CCB 219 The protein homeostasis network in normal and disease states (2016)

Module: 3
Sponsoring Program: CCB
Administrator: Julia Molla

Course Number: CCB 219
Course Name: The protein homeostasis network in normal and disease states
Units: 3
Grading Option: S/U
Course Director: Jason Gestwicki

Additional Course Director(s): Martin Kampmann
Room Number: BH-215
Campus: Mission Bay
Schedule: May 9-May 27, 2016; M, W, F; 9:00-11:00 AM
Prerequisites: None
Maximum Class Size: 15

Course Description: Cells and organisms maintain their protein homeostasis (aka proteostasis) by carefully regulating protein production, quality control and turnover.

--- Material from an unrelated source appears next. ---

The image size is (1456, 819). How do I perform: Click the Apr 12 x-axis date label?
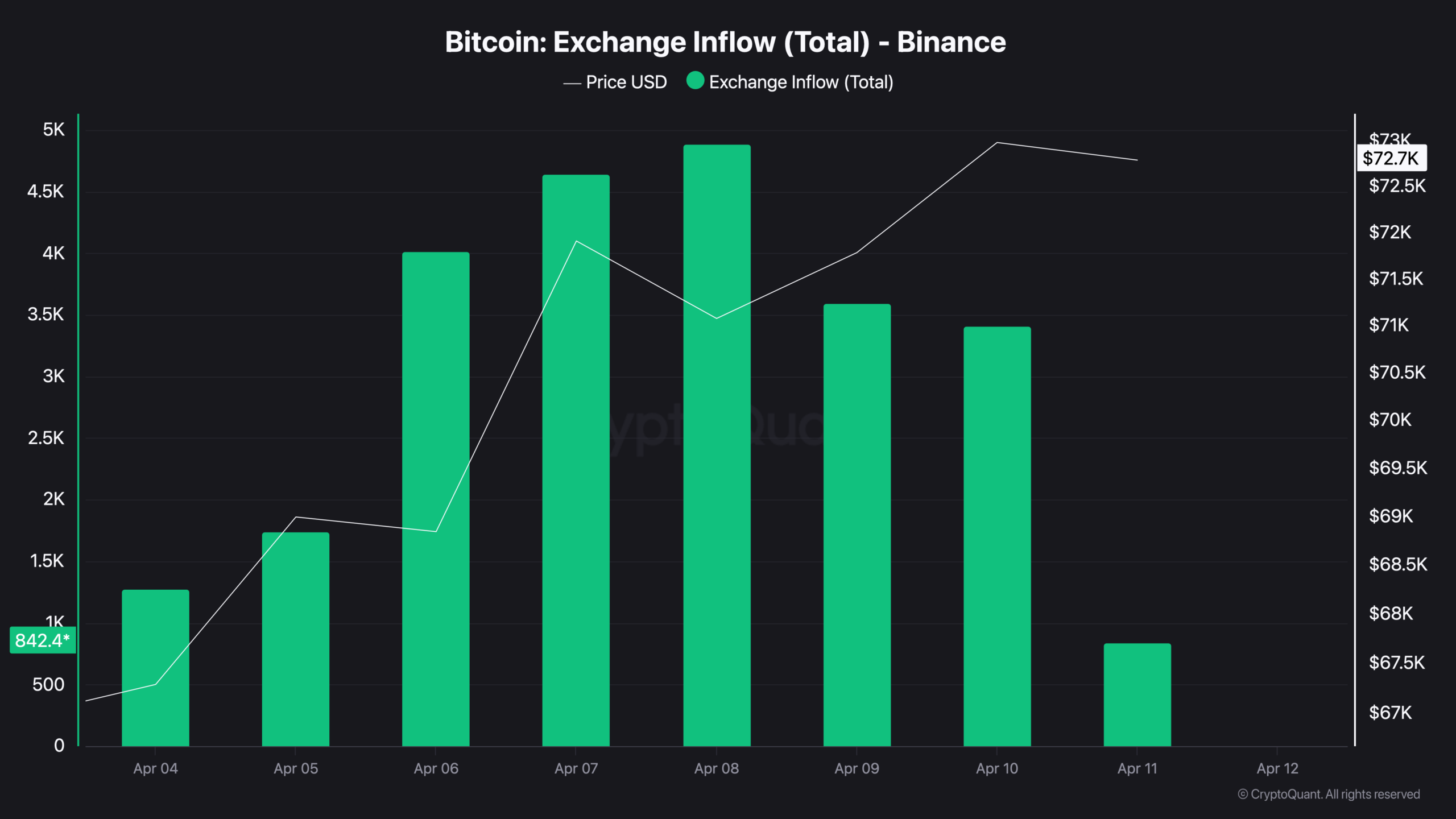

This delicate balance is achieved through the action of many conserved pathways, including translational control, stress responses, degradation systems and molecular chaperones. In healthy cells, these pathways assist each protein "from the cradle to the grave" - from its initial folding to its eventual turnover through the proteosome or lysosome. However, imbalances in proteostasis are also linked to many diseases, including cancer and neurodegeneration. Indeed, a collapse in proteostasis has been associated with aging in many model systems, suggesting that there is a close interplay between proteostasis and aging-associated diseases. In this course, we will introduce the fundamental concepts of proteostasis and review the most exciting, recent developments. Experts in proteotasis will provide insights into the tools and ideas that are driving the field. Finally, through team-based learning, we will dive deeper into the roles of proteostasis in disease and discuss the emerging ways that this knowledge could be used to treat them.